Ceux qui utilisent X savent très bien la galère que représente la recherche d’un tweet liké il y a trois semaines. Sans parler des vidéos aperçues entre deux scrolls frénétiques puis totalement introuvables quelques heures plus tard. Jusqu’ici, retrouver un contenu déjà vu sur la plateforme relevait parfois davantage de la chasse au trésor que d’une simple navigation. X veut donc simplifier tout ça avec un nouvel onglet « Historique », pensé pour centraliser Likes, favoris, vidéos et articles dans un seul espace.
En pratique, l’ancien bouton « Favoris » laisse sa place à une nouvelle section baptisée Historique. À l’intérieur, quatre catégories apparaissent : Favoris, J’aime, Vidéos et Articles.
Les deux premières reposent sur des actions volontaires des utilisateurs. Les deux autres sont alimentées automatiquement à partir des contenus consultés sur X. Autrement dit, même sans enregistrer explicitement une publication, l’application garde une trace de ce que vous regardez ou lisez.
Selon Nikita Bier, responsable produit chez X, cette nouveauté doit surtout aider les utilisateurs à retrouver plus facilement un contenu aperçu plus tôt dans la journée. Une manière de transformer le réseau social en outil à consulter plus tard, un peu entre TikTok, Pocket et un historique de navigateur web.
Today we're rolling out a new History tab on iOS to help you keep track of all your favorite content on X.
— Nikita Bier (@nikitabier) May 12, 2026
Bookmarks, Long Videos, Articles and Likes will live here — so you can always come back and continue watching or reading.
The Timeline moves fast, so we hope this… pic.twitter.com/4hUGQS6KJf
Et il faut reconnaître qu’après des années à faire défiler des timelines infinies sans jamais retrouver cette fameuse vidéo qu’on regardera plus tard, la fonctionnalité pourrait séduire pas mal de monde.
Avouons-le, voir nos Likes ou nos favoris dans un espace facile d’accès sur X est plutôt une bonne nouvelle pour gagner du temps. Mais le problème, c’est que tout le monde n’est pas concerné. Du moins, pour l’instant.
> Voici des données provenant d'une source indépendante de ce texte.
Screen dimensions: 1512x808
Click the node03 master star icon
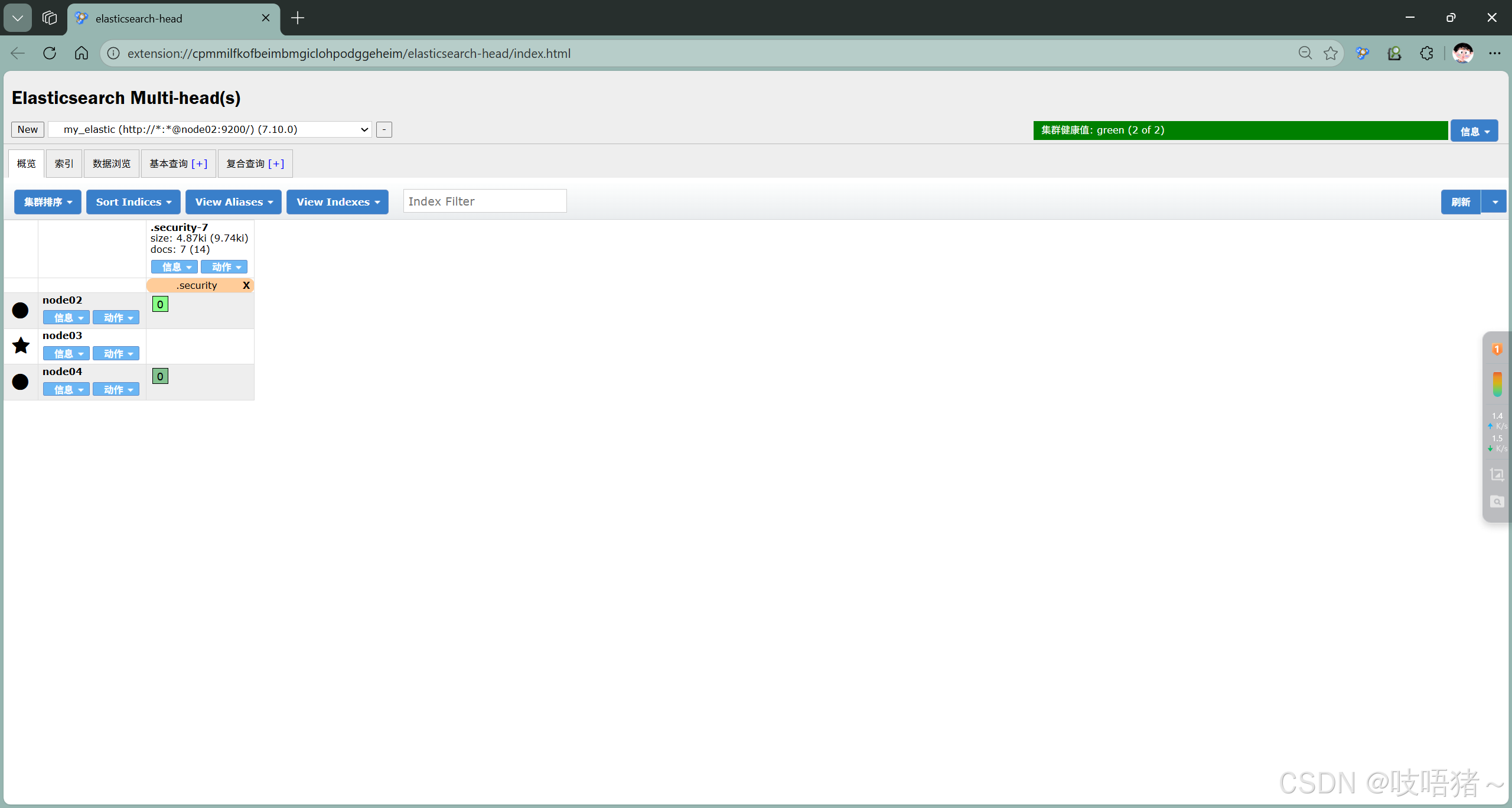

En effet, cette mise à jour concerne uniquement les utilisateurs iOS, autrement dit ceux qui possèdent un iPhone ou un iPad. Et pour le moment, aucune date de sortie n’a été annoncée pour Android. Oui, les utilisateurs Android devront encore patienter un peu et se contenter, en attendant, des nouvelles fonctions IA promises par Google.

Quoi qu’il en soit, on voit bien que X cherche à rendre sa plateforme plus pratique et plus complète. Depuis plusieurs mois, le réseau social pousse fortement les contenus longs, notamment les articles publiés directement dans l’application.
Le nouvel onglet Historique pourrait justement encourager cette consommation interne. Plus besoin de quitter l’application pour retrouver un article commencé le matin ou une vidéo interrompue dans les transports. Tout reste à portée de doigt, dans le même espace.